### RECORD EXCERPTS:
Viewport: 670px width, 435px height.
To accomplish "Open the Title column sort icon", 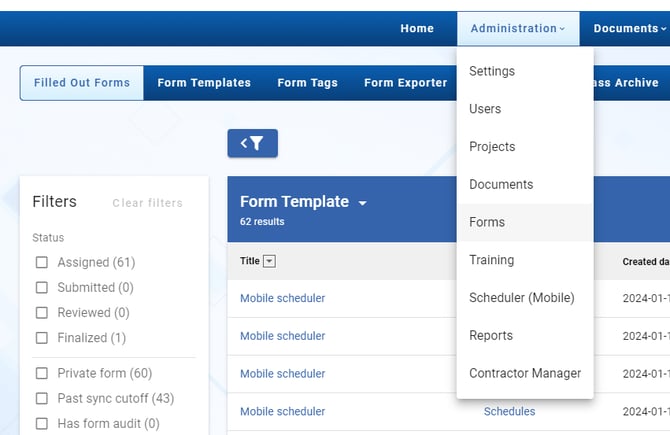I will point(270,261).
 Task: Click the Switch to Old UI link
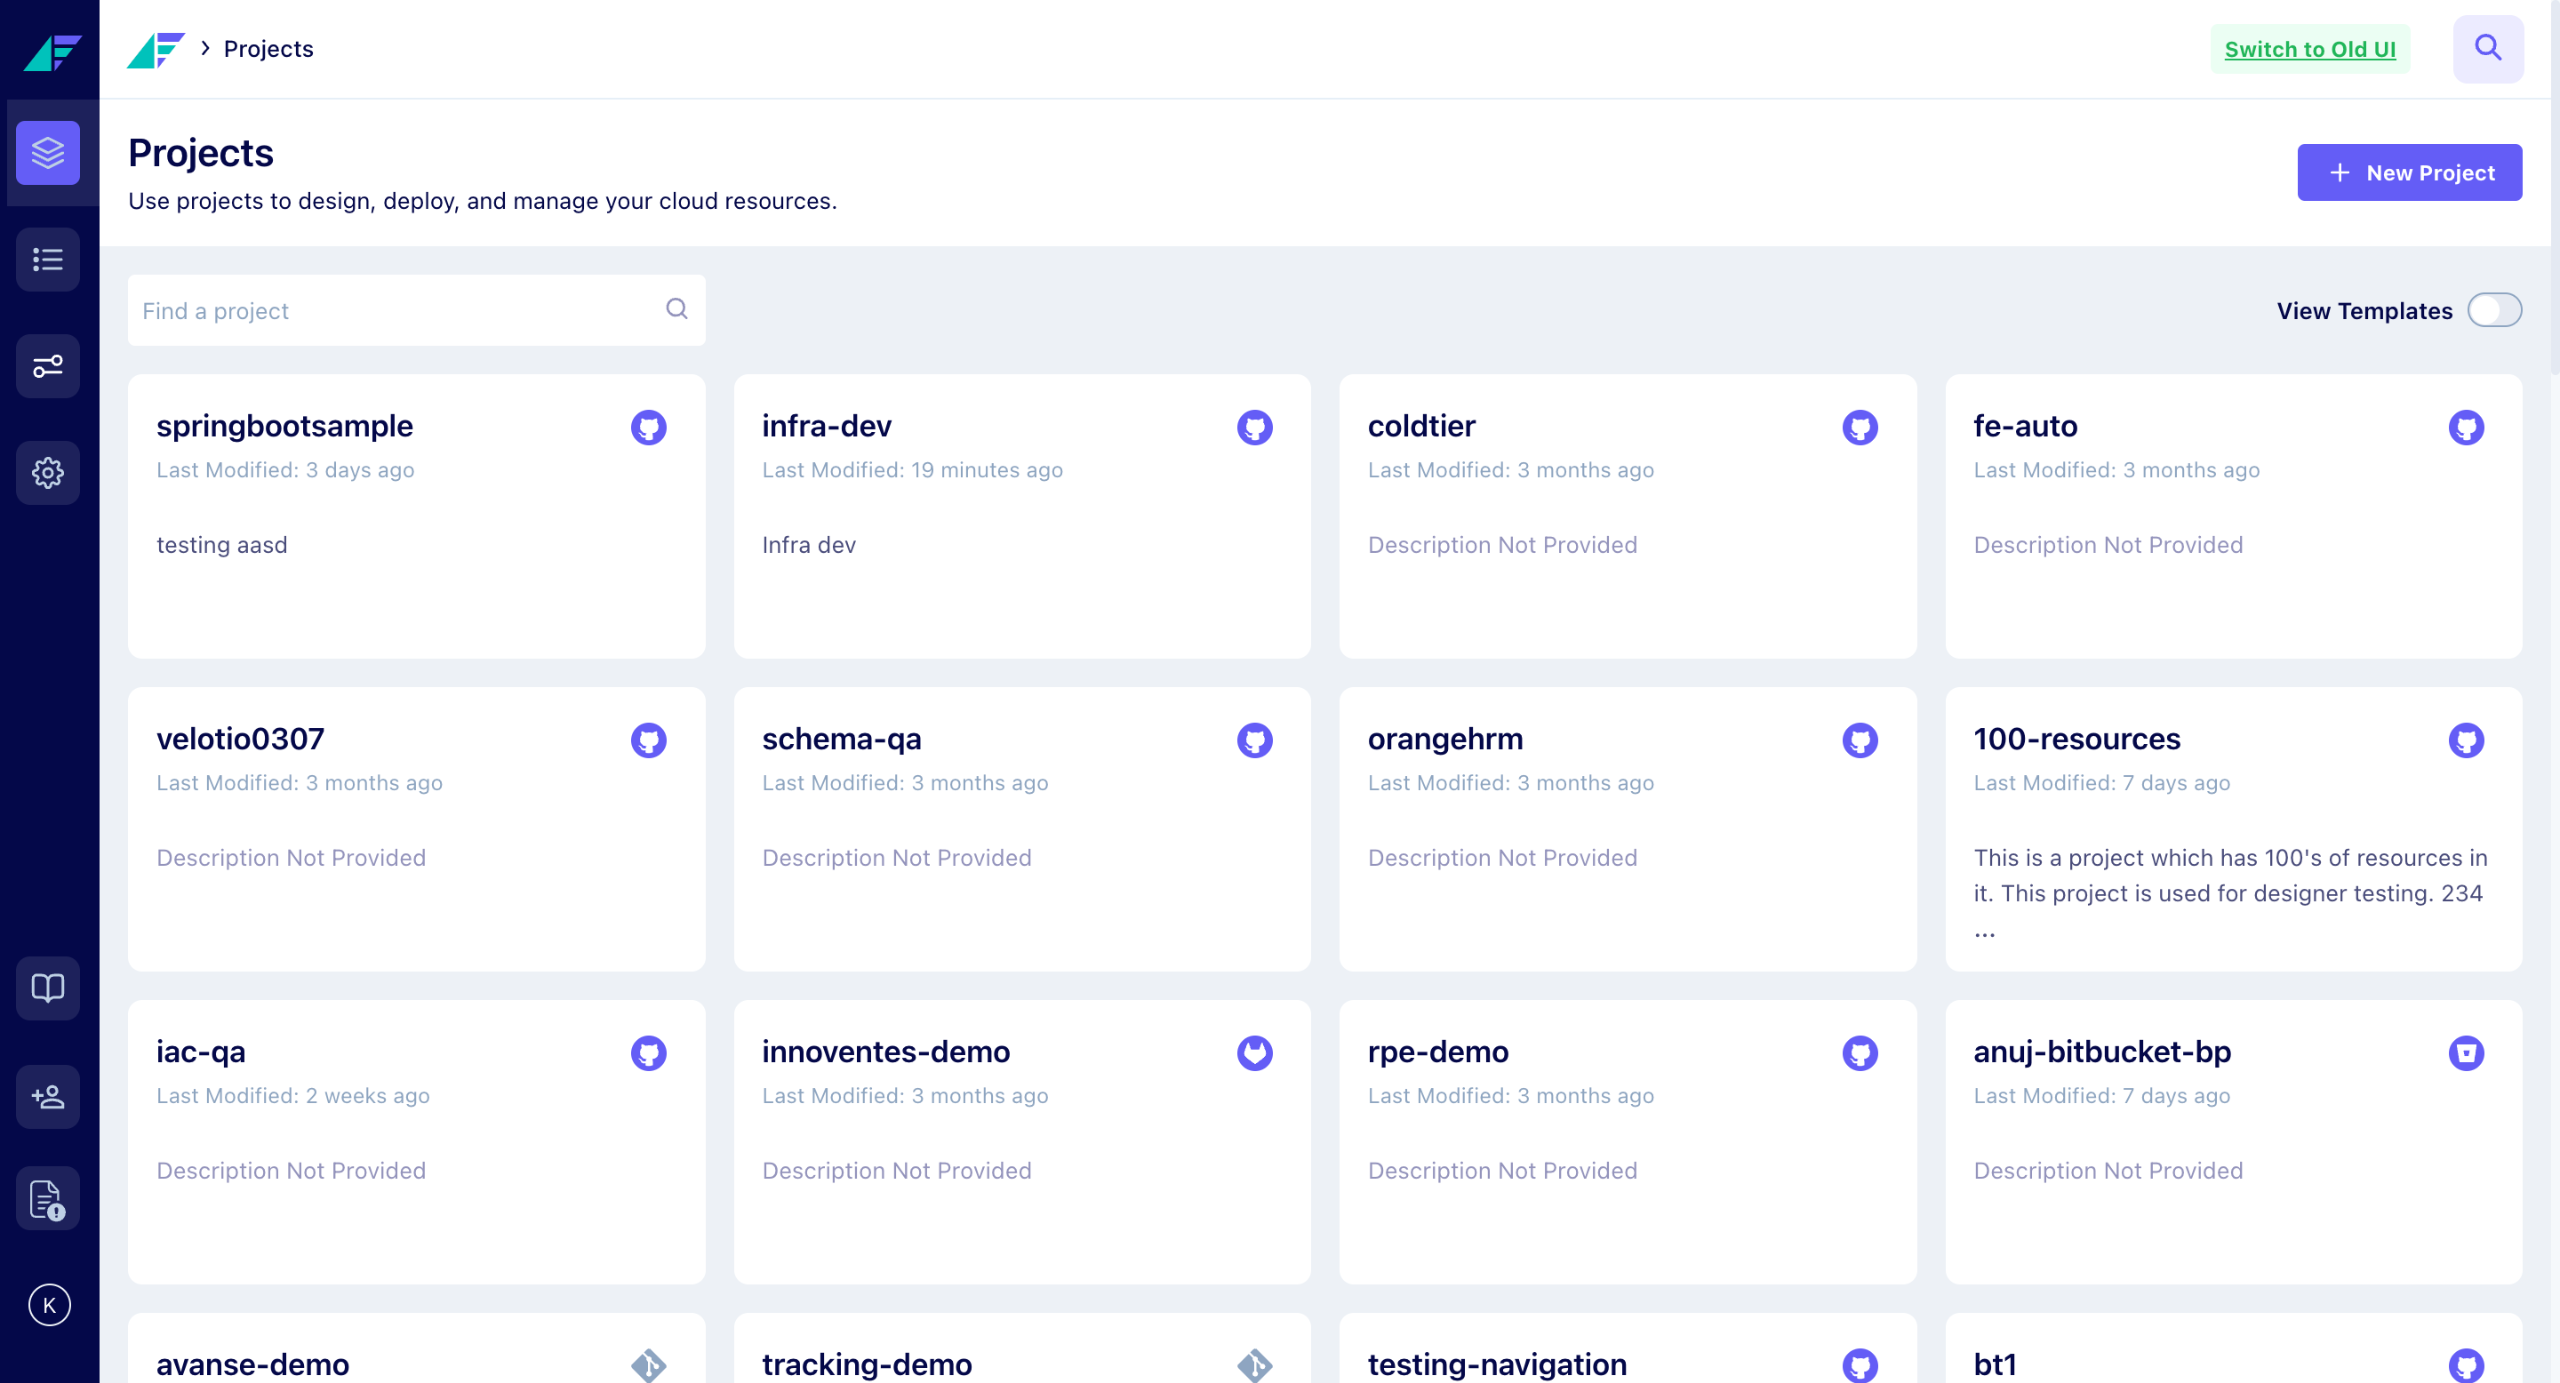point(2310,49)
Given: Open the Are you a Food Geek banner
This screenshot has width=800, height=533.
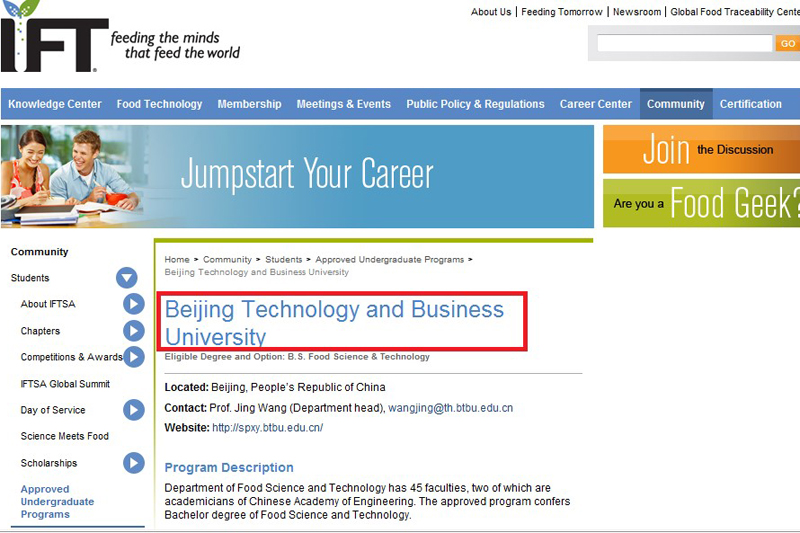Looking at the screenshot, I should coord(701,203).
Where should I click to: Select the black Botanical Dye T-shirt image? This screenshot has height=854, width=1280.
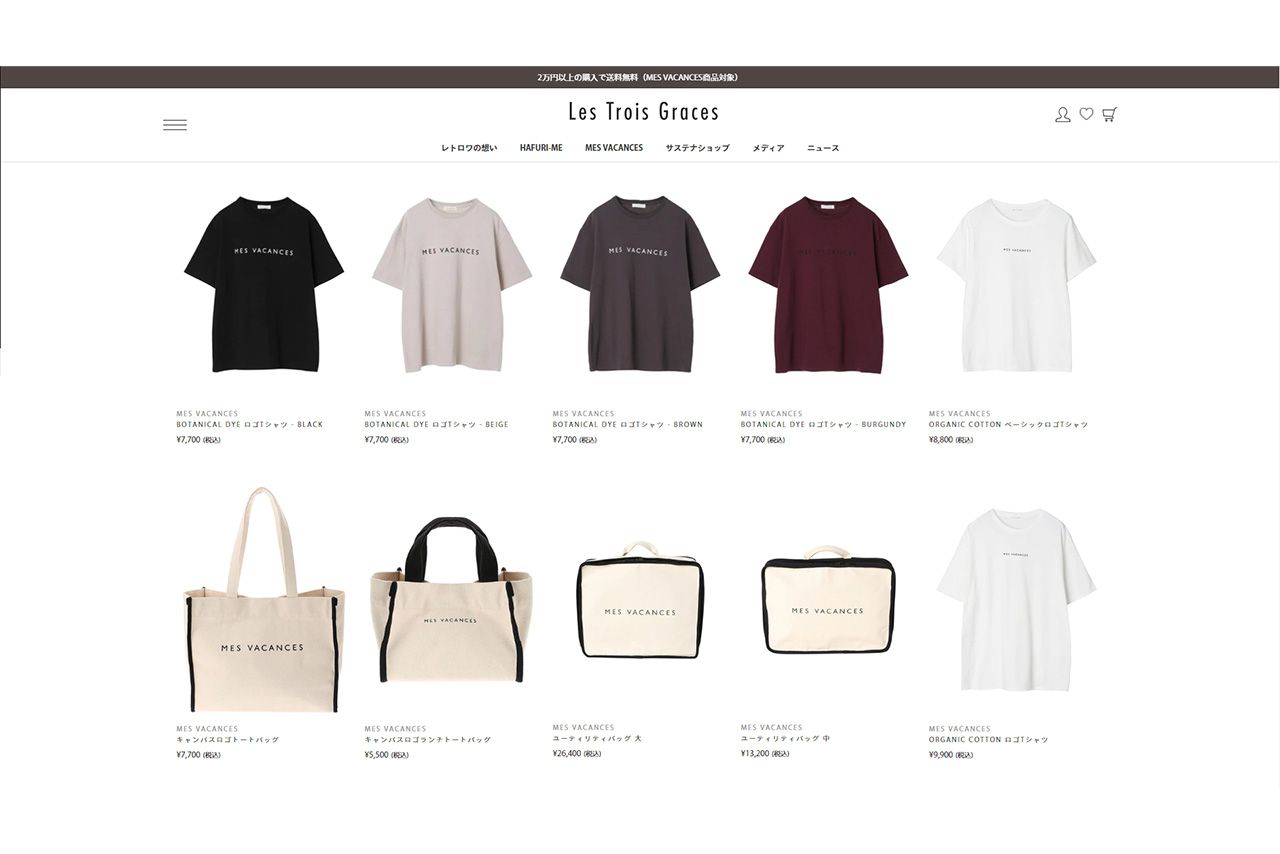(x=264, y=284)
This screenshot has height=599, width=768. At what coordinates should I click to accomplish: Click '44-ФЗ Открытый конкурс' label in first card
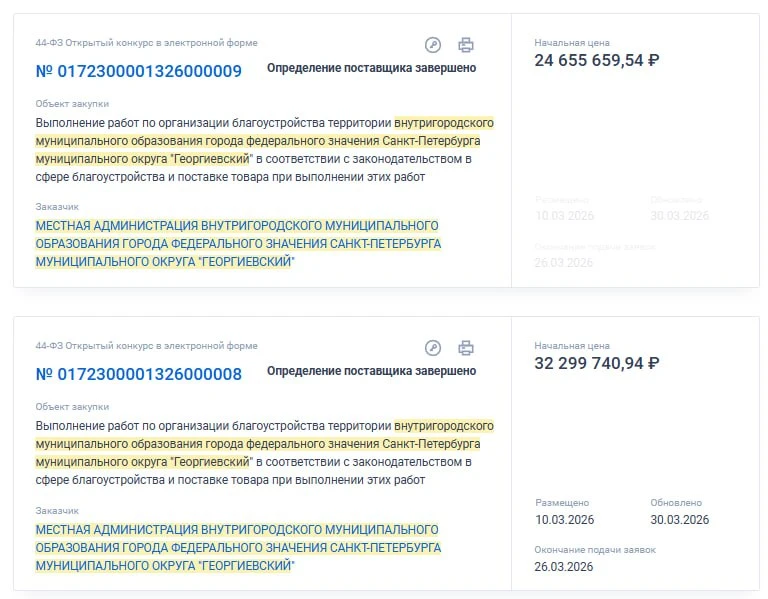click(146, 43)
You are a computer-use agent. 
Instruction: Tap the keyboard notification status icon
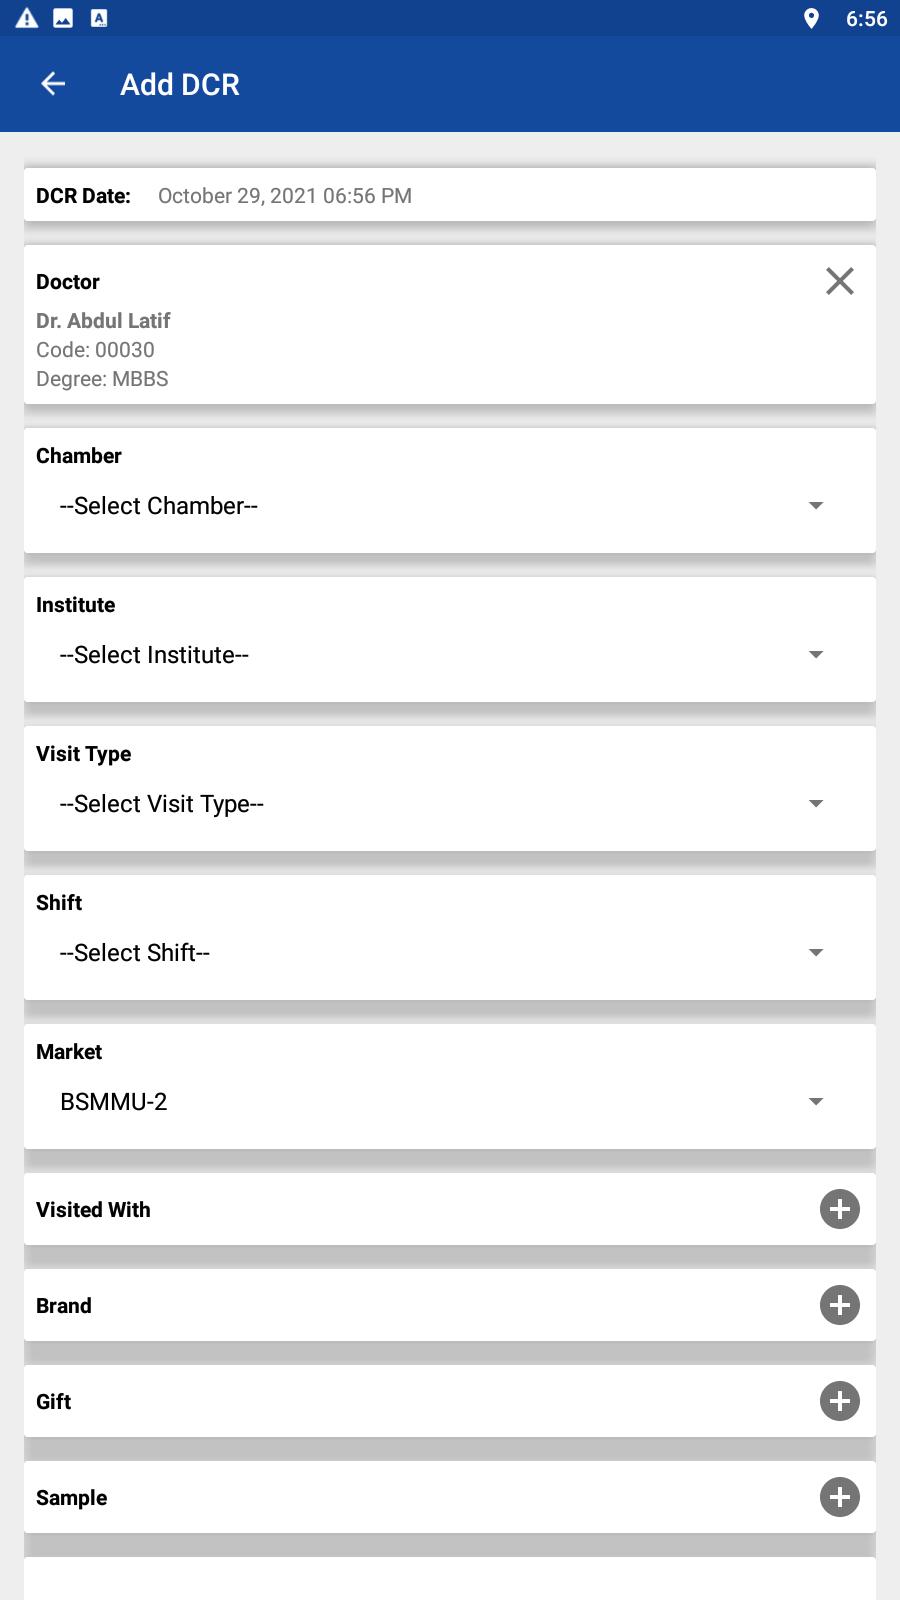click(99, 18)
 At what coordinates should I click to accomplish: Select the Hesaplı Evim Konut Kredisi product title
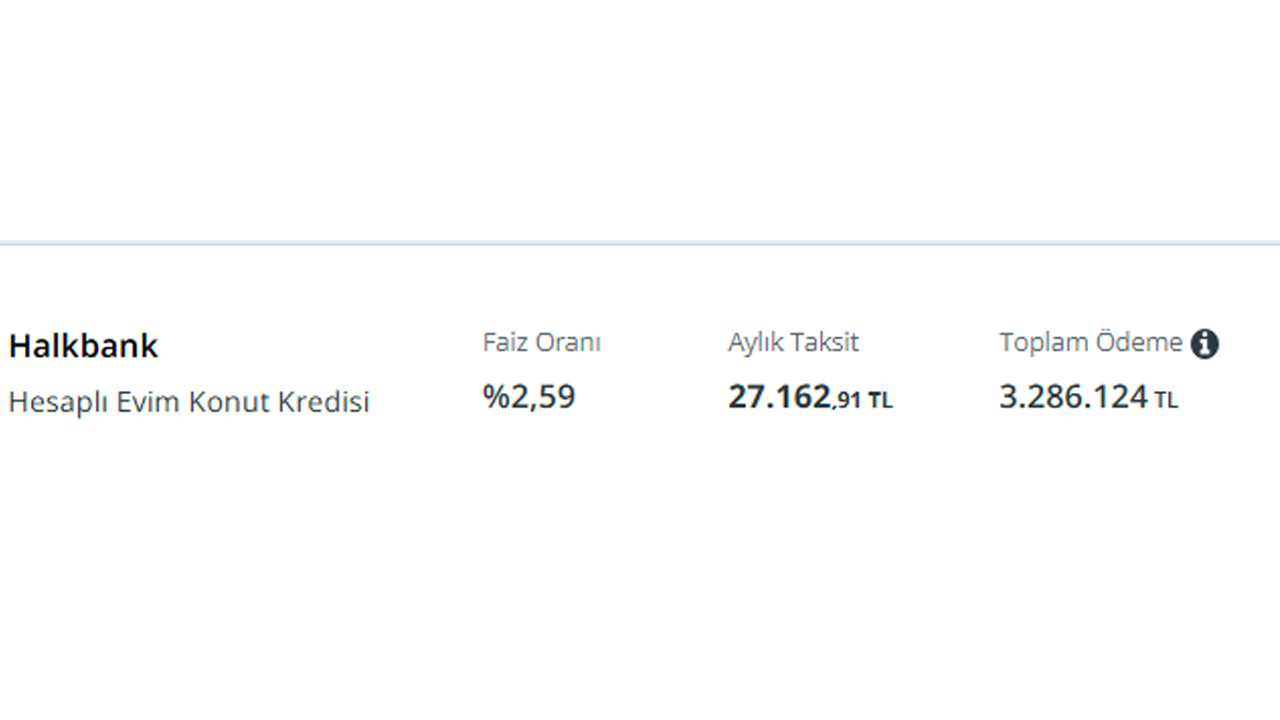pyautogui.click(x=189, y=402)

### EXERCISE REQUIREMENTS:
Extract, verbatim and alone, the lines from the line that contains "At what coordinates should I click to accomplish: Select" to the last line of the records, inclusive; drop any picture.

### ANSWER SECTION:
 At what coordinates should I click to accomplish: Select the Hesaplı Evim Konut Kredisi product title
pyautogui.click(x=189, y=402)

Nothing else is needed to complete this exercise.